6. Promoting prevention and early intervention services.”
The initial membership of the alliance includes the district administrator and a representative from each of the following: county government; the school district; the county United Way; the county sheriff’s office; the circuit court corresponding to the county; and the county children’s board, if one exists. After the initial meeting of the alliance, it must adopt bylaws and may increase its membership to include individuals and organizations representing funding organizations, who are community leaders, who have knowledge of community-based service issues, or who otherwise have perspectives enabling them to accomplish the duties assigned to the alliance. Members serve without compensation, are subject to the Florida Code of Ethics, must act consistently with department policy and state and federal laws, rules, and regulations, and must submit annual disclosure statements of interests in services within the purview of the alliance.
As noted above, district health and human services boards were eliminated and it would appear that the newly-created community alliances fulfill some of the boards’ duties and responsibilities. This office has previously found that health and human services boards were primarily administrative entities providing policy and budget oversight and coordination of the various activities and services of the districts. In another opinion, a potential appointee to such a board was advised that a position on the board was a public office.
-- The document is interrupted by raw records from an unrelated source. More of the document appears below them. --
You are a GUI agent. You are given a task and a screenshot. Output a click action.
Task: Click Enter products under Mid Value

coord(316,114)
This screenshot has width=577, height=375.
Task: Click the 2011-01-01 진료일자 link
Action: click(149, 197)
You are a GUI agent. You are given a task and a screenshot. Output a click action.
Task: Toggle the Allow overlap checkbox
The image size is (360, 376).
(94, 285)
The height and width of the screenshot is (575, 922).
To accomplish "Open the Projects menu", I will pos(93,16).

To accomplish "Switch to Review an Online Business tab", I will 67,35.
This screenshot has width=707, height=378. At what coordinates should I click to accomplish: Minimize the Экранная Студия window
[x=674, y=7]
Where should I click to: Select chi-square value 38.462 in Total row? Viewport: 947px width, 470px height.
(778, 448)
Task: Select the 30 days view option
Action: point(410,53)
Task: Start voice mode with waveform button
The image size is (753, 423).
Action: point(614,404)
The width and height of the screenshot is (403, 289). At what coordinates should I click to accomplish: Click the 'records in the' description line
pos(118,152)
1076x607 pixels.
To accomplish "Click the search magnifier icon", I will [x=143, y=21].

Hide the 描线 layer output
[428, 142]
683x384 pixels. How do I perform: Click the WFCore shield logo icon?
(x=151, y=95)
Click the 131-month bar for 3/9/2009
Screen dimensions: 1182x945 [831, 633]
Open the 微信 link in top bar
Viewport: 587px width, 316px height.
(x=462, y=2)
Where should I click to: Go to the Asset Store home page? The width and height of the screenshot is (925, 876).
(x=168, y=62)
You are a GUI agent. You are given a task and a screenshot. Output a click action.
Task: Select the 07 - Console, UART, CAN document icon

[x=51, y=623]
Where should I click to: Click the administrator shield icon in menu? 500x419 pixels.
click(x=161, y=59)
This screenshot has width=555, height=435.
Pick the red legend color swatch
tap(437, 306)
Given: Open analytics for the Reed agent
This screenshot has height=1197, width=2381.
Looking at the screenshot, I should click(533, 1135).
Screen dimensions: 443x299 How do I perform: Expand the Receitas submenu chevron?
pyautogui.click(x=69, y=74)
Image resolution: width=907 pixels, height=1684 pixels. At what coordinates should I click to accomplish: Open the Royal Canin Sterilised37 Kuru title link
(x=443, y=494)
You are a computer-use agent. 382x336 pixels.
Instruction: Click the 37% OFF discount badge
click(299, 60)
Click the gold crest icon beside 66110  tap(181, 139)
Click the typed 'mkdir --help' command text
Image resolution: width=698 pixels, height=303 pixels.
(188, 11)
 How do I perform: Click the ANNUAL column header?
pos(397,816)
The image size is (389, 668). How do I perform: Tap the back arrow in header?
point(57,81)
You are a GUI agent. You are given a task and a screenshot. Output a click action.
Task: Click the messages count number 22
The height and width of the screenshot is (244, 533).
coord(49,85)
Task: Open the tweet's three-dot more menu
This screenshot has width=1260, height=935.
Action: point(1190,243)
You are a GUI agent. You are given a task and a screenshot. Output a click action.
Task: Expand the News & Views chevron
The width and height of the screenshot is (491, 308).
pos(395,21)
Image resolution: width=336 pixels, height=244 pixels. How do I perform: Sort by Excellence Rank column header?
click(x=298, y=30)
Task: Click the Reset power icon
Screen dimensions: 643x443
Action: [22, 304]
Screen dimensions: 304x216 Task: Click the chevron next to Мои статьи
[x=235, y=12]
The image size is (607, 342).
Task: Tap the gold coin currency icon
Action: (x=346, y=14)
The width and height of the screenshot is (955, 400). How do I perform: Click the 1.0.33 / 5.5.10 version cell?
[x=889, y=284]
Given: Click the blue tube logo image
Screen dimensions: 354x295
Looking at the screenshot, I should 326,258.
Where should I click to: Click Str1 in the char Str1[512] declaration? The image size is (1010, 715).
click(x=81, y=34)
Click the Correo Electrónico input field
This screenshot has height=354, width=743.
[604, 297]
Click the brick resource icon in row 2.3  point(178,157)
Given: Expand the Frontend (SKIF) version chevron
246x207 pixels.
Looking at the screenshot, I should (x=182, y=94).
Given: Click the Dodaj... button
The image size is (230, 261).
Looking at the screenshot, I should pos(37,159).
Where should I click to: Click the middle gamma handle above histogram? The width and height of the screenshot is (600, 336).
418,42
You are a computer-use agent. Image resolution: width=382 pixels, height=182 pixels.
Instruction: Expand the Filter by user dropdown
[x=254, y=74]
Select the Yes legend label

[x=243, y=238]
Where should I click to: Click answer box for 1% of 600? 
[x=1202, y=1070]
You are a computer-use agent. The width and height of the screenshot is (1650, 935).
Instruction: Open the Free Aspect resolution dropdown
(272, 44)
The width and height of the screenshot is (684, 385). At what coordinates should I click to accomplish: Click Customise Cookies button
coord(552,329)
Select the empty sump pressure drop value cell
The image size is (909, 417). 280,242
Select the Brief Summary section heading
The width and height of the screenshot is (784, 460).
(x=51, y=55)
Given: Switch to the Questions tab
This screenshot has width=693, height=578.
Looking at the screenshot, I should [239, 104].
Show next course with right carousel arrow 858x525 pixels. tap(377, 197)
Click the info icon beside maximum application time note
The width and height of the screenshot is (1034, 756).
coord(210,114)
While the statutory scheme does not directly speak to the alliances supplanting the boards, it appears that the community alliances stand in a substantially similar position to the predecessor health and human services boards. Charged with the governance of community-based services and empowered to plan how resources appropriated to the department and from local funding are to be used, it would appear that community alliances have been granted a portion of the state’s sovereign power. Members of the alliances, therefore, by possessing such power would be considered public officers subject to the dual officeholding prohibition in section 5(a), Article II
of the Florida Constitution.
As noted above, under the holding in Bath Club, Inc., it has been recognized that the Legislature may assign additional powers and duties, not inconsistent with pre-existing duties, to a public official such that there is an ex officio extension of the office. While the enabling legislation considered in Bath Club, Inc.,
specifically provided that three county commissioners and two school board members would comprise the board, use of the term “a representative of county government” and likewise for the school district, county sheriff’s office and circuit court is broader and could include employees of the individual entities. The Legislature’s intent to have specific governmental entities represented, however, does not preclude the presiding official or officer of such entity from serving as that representative in a ex officio capacity.
Accordingly, it is my opinion that a state, county or municipal officer who presides over the governmental entities prescribed in section 20.19(6), Florida Statutes, may serve on a community alliance in an ex officio capacity without violating the dual officeholding prohibition in section 5(a), Article II, of the Florida Constitution.